• Task brief: Rewrite the items from the very first line through the line containing "coord(184,164)", both included, keeping all of their text. Multiply each answer coordinate by 1.85 and round it to the nearest whole number, rounding halves up.

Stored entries
————
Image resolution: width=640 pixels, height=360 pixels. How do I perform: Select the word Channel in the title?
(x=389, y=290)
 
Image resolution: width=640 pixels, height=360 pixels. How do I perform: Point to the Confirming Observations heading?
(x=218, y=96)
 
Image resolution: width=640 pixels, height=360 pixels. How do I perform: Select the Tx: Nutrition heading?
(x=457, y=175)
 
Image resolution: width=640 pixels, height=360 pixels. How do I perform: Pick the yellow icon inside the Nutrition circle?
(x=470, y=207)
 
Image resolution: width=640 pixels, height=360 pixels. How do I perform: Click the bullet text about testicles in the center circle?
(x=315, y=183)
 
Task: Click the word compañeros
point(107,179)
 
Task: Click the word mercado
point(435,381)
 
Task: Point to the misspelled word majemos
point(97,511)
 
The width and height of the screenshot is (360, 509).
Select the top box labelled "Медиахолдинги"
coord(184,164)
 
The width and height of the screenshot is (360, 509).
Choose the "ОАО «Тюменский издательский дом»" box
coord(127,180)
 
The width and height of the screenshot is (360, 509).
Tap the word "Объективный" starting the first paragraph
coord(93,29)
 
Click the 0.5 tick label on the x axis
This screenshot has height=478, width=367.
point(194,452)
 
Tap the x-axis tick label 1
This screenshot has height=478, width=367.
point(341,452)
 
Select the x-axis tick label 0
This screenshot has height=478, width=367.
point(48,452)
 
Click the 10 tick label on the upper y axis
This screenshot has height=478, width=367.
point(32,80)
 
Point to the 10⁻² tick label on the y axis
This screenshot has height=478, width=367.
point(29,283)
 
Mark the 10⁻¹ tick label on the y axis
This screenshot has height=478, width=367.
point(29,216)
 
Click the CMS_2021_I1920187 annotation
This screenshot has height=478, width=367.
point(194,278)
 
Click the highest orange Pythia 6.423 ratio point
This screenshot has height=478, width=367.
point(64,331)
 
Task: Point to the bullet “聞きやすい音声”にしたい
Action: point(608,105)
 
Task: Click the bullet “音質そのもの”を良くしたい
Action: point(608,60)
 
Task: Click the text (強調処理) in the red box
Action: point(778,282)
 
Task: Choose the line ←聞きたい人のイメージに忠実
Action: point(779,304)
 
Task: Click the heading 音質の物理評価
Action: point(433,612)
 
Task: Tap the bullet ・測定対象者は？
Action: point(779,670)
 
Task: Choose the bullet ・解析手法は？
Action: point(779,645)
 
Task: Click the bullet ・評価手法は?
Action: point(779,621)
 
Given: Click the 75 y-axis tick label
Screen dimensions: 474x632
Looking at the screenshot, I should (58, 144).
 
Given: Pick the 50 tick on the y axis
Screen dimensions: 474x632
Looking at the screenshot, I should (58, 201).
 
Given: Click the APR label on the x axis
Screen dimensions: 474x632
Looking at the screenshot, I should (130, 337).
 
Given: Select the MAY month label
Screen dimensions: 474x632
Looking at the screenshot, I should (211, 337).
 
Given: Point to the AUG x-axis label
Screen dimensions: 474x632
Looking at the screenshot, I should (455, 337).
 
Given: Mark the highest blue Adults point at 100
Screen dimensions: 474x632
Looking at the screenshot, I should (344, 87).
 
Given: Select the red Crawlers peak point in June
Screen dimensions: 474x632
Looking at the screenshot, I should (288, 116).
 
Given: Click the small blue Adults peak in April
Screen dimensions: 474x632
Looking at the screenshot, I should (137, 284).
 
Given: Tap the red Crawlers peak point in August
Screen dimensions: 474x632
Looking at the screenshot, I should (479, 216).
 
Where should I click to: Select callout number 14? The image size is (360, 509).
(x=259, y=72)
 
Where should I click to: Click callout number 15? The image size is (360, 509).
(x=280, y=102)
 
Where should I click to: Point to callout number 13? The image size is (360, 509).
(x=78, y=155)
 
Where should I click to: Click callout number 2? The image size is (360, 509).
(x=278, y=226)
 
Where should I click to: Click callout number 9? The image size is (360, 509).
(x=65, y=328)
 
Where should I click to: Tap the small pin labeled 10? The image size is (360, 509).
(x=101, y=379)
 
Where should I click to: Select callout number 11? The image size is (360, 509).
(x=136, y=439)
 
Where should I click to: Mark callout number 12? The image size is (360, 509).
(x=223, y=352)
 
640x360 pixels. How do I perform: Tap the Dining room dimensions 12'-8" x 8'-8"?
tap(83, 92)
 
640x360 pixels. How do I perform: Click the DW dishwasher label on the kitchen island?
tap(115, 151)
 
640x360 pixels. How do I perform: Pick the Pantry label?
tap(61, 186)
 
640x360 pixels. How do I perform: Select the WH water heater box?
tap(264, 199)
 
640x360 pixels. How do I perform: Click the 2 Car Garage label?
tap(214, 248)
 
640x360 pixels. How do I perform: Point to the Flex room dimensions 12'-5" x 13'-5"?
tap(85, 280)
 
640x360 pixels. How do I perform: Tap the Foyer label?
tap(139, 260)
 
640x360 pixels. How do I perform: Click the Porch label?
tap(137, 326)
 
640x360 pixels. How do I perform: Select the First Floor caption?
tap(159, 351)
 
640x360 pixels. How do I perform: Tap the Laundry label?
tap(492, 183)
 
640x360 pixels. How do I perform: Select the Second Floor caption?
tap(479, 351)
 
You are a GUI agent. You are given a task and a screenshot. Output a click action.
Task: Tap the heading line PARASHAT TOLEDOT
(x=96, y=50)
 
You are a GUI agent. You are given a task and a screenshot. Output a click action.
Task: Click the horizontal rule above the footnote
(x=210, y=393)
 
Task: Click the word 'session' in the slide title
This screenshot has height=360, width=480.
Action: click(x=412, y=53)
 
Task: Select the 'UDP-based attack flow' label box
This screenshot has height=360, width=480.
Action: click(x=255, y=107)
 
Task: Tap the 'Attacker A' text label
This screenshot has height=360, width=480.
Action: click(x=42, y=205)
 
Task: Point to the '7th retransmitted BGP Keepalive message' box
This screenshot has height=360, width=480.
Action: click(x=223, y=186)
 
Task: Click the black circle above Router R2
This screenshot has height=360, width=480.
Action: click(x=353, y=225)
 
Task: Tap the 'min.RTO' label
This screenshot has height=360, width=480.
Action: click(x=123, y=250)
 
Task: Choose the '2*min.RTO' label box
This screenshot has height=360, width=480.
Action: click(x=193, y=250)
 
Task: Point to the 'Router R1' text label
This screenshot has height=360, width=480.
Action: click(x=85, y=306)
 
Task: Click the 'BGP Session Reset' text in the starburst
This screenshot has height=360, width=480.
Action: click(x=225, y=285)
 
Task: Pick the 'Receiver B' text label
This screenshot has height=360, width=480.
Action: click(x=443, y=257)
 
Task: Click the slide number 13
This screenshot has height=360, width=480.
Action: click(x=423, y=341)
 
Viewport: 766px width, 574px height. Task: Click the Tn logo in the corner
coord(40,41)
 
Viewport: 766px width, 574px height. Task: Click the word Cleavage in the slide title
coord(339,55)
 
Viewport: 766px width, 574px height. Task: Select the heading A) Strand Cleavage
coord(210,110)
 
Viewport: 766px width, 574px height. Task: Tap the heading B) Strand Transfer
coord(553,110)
————
• Written answer:
Image resolution: width=640 pixels, height=360 pixels. How do I perform: Select the word Channel in the title?
(x=720, y=537)
 
Image resolution: width=640 pixels, height=360 pixels. How do I perform: Point to the Confirming Observations heading?
(x=403, y=178)
 
Image resolution: width=640 pixels, height=360 pixels. How do I perform: Select the Tx: Nutrition heading?
(x=845, y=324)
 
Image resolution: width=640 pixels, height=360 pixels. How do I perform: Pick the yellow icon inside the Nutrition circle?
(x=870, y=383)
 
Image resolution: width=640 pixels, height=360 pixels. How do I perform: Click the bullet text about testicles in the center circle?
(x=583, y=339)
 
Task: Click the word compañeros
point(198,331)
 
Task: Click the word mercado
point(805,705)
 
Task: Point to the misspelled word majemos
point(179,945)
 
The width and height of the screenshot is (360, 509).
Select the top box labelled "Медиахолдинги"
coord(340,303)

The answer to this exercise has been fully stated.